• DIRECTIVE: Rewrite all of the records, replacing every occurrence of "Locate an element" with "Find an element" and leaving everything else unchanged.

• THE RECORDS:
━━━━━━━━━━━━━━━━
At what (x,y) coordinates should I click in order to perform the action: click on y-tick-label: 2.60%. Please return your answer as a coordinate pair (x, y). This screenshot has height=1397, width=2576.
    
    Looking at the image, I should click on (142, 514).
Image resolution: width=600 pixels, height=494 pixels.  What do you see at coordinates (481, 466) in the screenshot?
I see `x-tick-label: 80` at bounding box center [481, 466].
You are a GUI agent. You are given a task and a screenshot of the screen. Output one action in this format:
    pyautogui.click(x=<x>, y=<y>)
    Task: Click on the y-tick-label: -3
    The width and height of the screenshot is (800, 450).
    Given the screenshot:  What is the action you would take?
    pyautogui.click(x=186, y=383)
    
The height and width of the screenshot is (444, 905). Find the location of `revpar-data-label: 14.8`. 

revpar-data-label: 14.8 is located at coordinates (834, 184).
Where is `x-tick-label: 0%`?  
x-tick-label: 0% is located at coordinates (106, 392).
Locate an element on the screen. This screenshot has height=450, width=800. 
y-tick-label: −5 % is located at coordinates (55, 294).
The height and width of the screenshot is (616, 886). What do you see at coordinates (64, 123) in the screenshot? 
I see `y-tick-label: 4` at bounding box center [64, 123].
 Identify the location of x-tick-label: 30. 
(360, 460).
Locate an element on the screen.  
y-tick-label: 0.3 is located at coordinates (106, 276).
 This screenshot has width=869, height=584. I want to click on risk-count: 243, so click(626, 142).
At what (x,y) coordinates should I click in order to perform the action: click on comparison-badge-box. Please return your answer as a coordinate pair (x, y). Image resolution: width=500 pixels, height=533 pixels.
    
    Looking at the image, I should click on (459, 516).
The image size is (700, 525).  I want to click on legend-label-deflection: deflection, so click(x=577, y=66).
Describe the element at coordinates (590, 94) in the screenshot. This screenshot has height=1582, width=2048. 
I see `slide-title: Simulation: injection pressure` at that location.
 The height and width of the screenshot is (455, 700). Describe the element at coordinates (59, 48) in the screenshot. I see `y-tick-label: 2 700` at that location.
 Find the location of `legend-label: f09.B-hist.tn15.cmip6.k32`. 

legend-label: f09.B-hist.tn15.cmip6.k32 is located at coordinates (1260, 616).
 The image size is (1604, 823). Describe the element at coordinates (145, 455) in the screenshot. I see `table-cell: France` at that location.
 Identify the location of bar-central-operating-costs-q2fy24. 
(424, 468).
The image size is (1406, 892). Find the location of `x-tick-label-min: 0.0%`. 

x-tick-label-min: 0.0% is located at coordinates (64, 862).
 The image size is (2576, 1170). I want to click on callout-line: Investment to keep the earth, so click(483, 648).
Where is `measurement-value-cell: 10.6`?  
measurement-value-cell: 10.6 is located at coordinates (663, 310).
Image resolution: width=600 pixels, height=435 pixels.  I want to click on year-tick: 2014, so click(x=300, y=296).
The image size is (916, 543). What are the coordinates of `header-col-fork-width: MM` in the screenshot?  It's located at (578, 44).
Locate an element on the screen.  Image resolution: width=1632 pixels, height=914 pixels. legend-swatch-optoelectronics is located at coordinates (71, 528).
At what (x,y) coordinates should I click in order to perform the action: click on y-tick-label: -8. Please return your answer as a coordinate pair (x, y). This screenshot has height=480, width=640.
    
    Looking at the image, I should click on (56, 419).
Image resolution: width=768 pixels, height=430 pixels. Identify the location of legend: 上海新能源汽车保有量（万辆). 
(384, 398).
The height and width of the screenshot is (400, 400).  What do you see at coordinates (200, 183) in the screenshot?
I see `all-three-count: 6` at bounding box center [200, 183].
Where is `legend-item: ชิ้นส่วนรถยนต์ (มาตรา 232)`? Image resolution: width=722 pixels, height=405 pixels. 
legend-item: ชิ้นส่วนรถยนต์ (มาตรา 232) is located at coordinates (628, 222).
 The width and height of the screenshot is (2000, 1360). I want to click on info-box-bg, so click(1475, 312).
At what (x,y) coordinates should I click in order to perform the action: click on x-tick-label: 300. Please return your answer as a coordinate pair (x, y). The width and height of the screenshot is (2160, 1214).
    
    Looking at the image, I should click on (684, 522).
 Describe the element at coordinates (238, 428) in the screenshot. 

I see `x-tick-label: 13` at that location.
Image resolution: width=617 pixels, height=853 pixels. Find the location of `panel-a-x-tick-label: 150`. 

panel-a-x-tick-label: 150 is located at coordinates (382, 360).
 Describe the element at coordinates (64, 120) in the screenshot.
━━━━━━━━━━━━━━━━
• FINISHED EXERCISE:
At what (x,y) coordinates should I click in order to perform the action: click on y-tick-label: 2.60%. Please return your answer as a coordinate pair (x, y). This screenshot has height=1397, width=2576.
    
    Looking at the image, I should click on (142, 514).
Image resolution: width=600 pixels, height=494 pixels.  What do you see at coordinates (481, 466) in the screenshot?
I see `x-tick-label: 80` at bounding box center [481, 466].
You are a GUI agent. You are given a task and a screenshot of the screen. Output one action in this format:
    pyautogui.click(x=<x>, y=<y>)
    Task: Click on the y-tick-label: -3
    The width and height of the screenshot is (800, 450).
    Given the screenshot:  What is the action you would take?
    pyautogui.click(x=186, y=383)
    
The height and width of the screenshot is (444, 905). Find the location of `revpar-data-label: 14.8`. 

revpar-data-label: 14.8 is located at coordinates (834, 184).
Where is `x-tick-label: 0%`?  
x-tick-label: 0% is located at coordinates (106, 392).
Find an element on the screen. This screenshot has height=450, width=800. 
y-tick-label: −5 % is located at coordinates (55, 294).
The height and width of the screenshot is (616, 886). What do you see at coordinates (64, 123) in the screenshot? 
I see `y-tick-label: 4` at bounding box center [64, 123].
 Identify the location of x-tick-label: 30. 
(360, 460).
Find an element on the screen.  
y-tick-label: 0.3 is located at coordinates (106, 276).
 This screenshot has width=869, height=584. I want to click on risk-count: 243, so click(626, 142).
At what (x,y) coordinates should I click in order to perform the action: click on comparison-badge-box. Please return your answer as a coordinate pair (x, y). Image resolution: width=500 pixels, height=533 pixels.
    
    Looking at the image, I should click on (459, 516).
The image size is (700, 525).  I want to click on legend-label-deflection: deflection, so click(x=577, y=66).
Describe the element at coordinates (590, 94) in the screenshot. This screenshot has height=1582, width=2048. 
I see `slide-title: Simulation: injection pressure` at that location.
 The height and width of the screenshot is (455, 700). Describe the element at coordinates (59, 48) in the screenshot. I see `y-tick-label: 2 700` at that location.
 Find the location of `legend-label: f09.B-hist.tn15.cmip6.k32`. 

legend-label: f09.B-hist.tn15.cmip6.k32 is located at coordinates (1260, 616).
 The image size is (1604, 823). Describe the element at coordinates (145, 455) in the screenshot. I see `table-cell: France` at that location.
 Identify the location of bar-central-operating-costs-q2fy24. 
(424, 468).
The image size is (1406, 892). Find the location of `x-tick-label-min: 0.0%`. 

x-tick-label-min: 0.0% is located at coordinates (64, 862).
 The image size is (2576, 1170). I want to click on callout-line: Investment to keep the earth, so click(483, 648).
Where is `measurement-value-cell: 10.6`?  
measurement-value-cell: 10.6 is located at coordinates (663, 310).
Image resolution: width=600 pixels, height=435 pixels.  I want to click on year-tick: 2014, so click(x=300, y=296).
The image size is (916, 543). What are the coordinates of `header-col-fork-width: MM` in the screenshot?  It's located at (578, 44).
Find an element on the screen.  Image resolution: width=1632 pixels, height=914 pixels. legend-swatch-optoelectronics is located at coordinates (71, 528).
At what (x,y) coordinates should I click in order to perform the action: click on y-tick-label: -8. Please return your answer as a coordinate pair (x, y). This screenshot has height=480, width=640.
    
    Looking at the image, I should click on (56, 419).
Image resolution: width=768 pixels, height=430 pixels. Identify the location of legend: 上海新能源汽车保有量（万辆). 
(384, 398).
The height and width of the screenshot is (400, 400).  What do you see at coordinates (200, 183) in the screenshot?
I see `all-three-count: 6` at bounding box center [200, 183].
Where is `legend-item: ชิ้นส่วนรถยนต์ (มาตรา 232)`? Image resolution: width=722 pixels, height=405 pixels. 
legend-item: ชิ้นส่วนรถยนต์ (มาตรา 232) is located at coordinates (628, 222).
 The width and height of the screenshot is (2000, 1360). I want to click on info-box-bg, so click(1475, 312).
At what (x,y) coordinates should I click in order to perform the action: click on x-tick-label: 300. Please return your answer as a coordinate pair (x, y). The width and height of the screenshot is (2160, 1214).
    
    Looking at the image, I should click on (684, 522).
 Describe the element at coordinates (238, 428) in the screenshot. 

I see `x-tick-label: 13` at that location.
Image resolution: width=617 pixels, height=853 pixels. Find the location of `panel-a-x-tick-label: 150`. 

panel-a-x-tick-label: 150 is located at coordinates (382, 360).
 Describe the element at coordinates (64, 120) in the screenshot.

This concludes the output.